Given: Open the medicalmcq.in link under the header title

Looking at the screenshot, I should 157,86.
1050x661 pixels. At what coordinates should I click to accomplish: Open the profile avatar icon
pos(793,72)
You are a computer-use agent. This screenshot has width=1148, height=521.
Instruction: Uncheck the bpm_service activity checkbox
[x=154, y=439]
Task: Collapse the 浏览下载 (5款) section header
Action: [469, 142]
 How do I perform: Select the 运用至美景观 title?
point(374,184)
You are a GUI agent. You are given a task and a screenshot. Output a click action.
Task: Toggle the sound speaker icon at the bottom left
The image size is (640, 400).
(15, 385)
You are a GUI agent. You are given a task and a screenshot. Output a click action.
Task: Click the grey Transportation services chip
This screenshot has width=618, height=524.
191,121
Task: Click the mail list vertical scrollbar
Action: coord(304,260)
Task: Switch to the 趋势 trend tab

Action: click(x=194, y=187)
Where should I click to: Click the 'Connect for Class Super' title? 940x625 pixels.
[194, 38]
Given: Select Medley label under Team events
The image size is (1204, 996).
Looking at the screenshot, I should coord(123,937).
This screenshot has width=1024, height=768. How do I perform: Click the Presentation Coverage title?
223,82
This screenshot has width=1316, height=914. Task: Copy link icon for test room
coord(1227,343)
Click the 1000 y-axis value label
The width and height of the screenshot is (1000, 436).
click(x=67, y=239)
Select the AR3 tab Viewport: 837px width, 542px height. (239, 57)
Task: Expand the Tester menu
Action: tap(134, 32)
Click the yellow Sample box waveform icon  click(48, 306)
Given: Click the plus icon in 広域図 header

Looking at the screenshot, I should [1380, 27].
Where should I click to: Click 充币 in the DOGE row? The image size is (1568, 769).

Requirement:
Throughout the data above, count the lines in which the word "label" occurs; supply the number alone.

Written solution:
2